Bei Patientinnen mit Risikofaktoren für Herzerkrankungen steigt die Wahrscheinlichkeit, dass unspezifische Schmerzen im Rücken, Bauch oder Kopf auf einen Herzinfarkt zurückzuführen sind. Die Risikofaktoren sind Rauchen, ein hoher Blutdruck, ein hoher Cholesterinspiegel, Übergewicht, Diabetes, Bewegungsmangel und Stress. Sie gelten zwar für beide Geschlechter, doch gerade Rauchen und Diabetes wirken sich bei Frauen negativer auf das Herz-Kreislauf-System aus. (Lesen Sie unten weiter...)
Gibt es noch andere Gründe für die höhere Sterblichkeit von Frauen, die einen Herzinfarkt erlitten haben?
Es gibt zum Beispiel das so genannte Yentl-Syndrom, das bereits 1991 beschrieben wurde. Es belegt, dass Frauen mit Herzerkrankungen weniger oft eine Therapie erhalten als Männer. Insbesondere invasive Massnahmen wie eine Herzkatheteruntersuchung werden bei ihnen seltener vorgenommen.
Genau dies ist jedoch die wichtigste und effektivste Behandlungsmethode bei einem Patienten oder einer Patientin mit einem Herzinfarkt. Wissenschaftliche Studien zeigen auch immer wieder, dass gewisse Medikamente Frauen weniger oft verschrieben werden. Gleiches gilt für Rehabilitationsmassnahmen.
Ein Grund für diese Ungleichbehandlung kann das höhere Alter sein, das Frauen mit Herzerkrankungen haben. Dies bedeutet eine grössere Wahrscheinlich für weitere Erkrankungen, sodass es zu Wechselwirkungen mit anderen Medikamenten kommen könnte. Hinzu kommt, dass die Diagnostik bei Frauen weniger genau ist als bei Männern. Ein Belastungs-EKG ergibt bei Frauen öfter falsch-positive Resultate als bei Männern.
Auch bildgebende Verfahren haben im Fall von Herzerkrankungen bei Frauen einen geringeren Vorhersagewert als bei Männern. Grund dafür sind u. a. eine schlechtere Bildqualität wegen des Brustgewebes, die geringere Grösse weiblicher Herzen sowie Unterschiede bei der Herzdurchblutung.

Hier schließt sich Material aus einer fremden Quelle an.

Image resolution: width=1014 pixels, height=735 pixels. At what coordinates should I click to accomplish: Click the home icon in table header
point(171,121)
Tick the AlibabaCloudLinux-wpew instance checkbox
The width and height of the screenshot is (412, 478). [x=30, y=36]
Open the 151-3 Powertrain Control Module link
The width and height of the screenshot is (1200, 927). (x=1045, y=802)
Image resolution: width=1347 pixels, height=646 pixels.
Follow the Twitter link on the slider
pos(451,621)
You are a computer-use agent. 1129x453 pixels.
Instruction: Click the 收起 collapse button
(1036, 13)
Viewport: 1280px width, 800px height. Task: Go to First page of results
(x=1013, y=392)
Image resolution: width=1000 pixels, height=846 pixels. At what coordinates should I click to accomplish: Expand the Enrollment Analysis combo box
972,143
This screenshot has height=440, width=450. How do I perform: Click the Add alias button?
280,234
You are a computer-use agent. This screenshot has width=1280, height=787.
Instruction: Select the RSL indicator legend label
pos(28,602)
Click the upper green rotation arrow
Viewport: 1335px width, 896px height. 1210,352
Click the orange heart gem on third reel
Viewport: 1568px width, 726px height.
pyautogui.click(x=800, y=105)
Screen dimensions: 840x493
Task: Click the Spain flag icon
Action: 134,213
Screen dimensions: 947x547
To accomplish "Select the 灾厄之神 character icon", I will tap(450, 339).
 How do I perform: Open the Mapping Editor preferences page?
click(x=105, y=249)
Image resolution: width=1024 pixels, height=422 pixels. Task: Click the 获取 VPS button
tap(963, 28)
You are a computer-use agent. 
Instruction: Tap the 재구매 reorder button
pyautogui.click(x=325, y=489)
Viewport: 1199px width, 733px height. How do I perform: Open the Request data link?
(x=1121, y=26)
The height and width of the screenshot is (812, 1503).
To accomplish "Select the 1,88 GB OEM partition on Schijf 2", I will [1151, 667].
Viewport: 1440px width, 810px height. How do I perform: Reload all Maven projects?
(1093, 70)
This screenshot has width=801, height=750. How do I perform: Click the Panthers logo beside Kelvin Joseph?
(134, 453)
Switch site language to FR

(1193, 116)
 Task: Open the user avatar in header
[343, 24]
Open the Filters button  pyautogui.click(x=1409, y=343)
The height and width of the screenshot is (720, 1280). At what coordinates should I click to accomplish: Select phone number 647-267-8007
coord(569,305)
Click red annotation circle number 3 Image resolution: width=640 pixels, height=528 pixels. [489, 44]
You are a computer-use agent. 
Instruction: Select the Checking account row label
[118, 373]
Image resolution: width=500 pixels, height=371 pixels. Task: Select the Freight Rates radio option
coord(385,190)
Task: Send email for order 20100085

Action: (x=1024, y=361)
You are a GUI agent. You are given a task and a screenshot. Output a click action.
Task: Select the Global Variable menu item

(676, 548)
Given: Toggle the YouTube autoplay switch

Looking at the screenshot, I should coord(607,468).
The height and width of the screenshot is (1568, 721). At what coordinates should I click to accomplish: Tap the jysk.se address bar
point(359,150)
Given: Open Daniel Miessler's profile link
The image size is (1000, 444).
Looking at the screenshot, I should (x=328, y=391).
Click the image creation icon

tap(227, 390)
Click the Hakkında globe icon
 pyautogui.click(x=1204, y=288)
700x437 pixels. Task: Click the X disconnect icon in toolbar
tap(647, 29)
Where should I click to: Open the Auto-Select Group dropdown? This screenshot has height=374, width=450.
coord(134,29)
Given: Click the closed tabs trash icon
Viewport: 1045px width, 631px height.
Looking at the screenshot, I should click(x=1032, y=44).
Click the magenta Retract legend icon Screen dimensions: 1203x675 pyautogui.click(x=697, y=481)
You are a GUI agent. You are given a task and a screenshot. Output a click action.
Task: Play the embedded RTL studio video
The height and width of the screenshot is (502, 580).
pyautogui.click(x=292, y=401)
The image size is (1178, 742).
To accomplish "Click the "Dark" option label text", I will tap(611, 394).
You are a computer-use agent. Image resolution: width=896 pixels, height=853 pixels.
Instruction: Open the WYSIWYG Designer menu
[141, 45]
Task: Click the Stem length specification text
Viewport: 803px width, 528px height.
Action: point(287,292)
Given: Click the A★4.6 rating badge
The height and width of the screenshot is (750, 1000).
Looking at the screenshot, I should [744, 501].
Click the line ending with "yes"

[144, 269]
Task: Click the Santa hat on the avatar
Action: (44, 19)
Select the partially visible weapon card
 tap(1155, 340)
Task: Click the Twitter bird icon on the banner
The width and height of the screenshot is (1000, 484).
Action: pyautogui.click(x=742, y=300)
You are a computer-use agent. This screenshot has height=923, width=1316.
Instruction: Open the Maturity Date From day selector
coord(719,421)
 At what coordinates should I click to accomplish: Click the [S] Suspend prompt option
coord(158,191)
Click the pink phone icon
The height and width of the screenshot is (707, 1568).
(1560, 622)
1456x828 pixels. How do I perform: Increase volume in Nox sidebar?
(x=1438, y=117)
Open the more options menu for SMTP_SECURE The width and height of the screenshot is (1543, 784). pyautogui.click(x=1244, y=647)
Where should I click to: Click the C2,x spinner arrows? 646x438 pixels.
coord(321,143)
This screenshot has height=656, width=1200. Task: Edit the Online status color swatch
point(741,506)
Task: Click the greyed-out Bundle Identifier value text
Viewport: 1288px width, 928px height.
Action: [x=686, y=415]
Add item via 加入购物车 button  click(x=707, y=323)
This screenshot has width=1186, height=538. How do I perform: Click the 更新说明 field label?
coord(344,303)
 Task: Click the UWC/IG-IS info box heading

Auch in der Lehre und in der Forschung wurden die geschlechtsspezifischen Unterschiede bei Herzerkrankungen bislang ungenügend berücksichtigt.
Was hat die Gender-Medizin im Bereich der Herzerkrankungen denn bislang erreicht?
Sie ist ein vergleichsweise junges Forschungsgebiet und hat es geschafft, auf die Unterschiede zwischen den Geschlechtern aufmerksam zu machen. Nun geht es darum, zu erforschen, wie die Benachteiligung von Frauen in der Behandlung, Diagnostik, Forschung und Lehre aufgehoben werden kann. Dazu müssen wir untersuchen, welche Faktoren welchen Einfluss haben. Unbestritten ist, dass die erhöhte Sterblichkeit von Frauen mit Herzerkrankungen auf verschiedene Ursachen zurückzuführen ist.
Sind die geschlechtsspezifischen Unterschiede bei Herzkrankheiten ein Sonderfall, oder finden sich diese auch bei anderen Krankheiten?
Es gibt bei allen Erkrankungen Unterschiede. Manchmal sind Frauen im Nachteil, manchmal Männer. So sind zum Beispiel Essstörungen bei Männern nur ansatzweise untersucht. Die Gender-Medizin mit ihrem Fokus auf das jeweils benachteiligte Geschlecht kann hier einen wichtigen Beitrag leisten.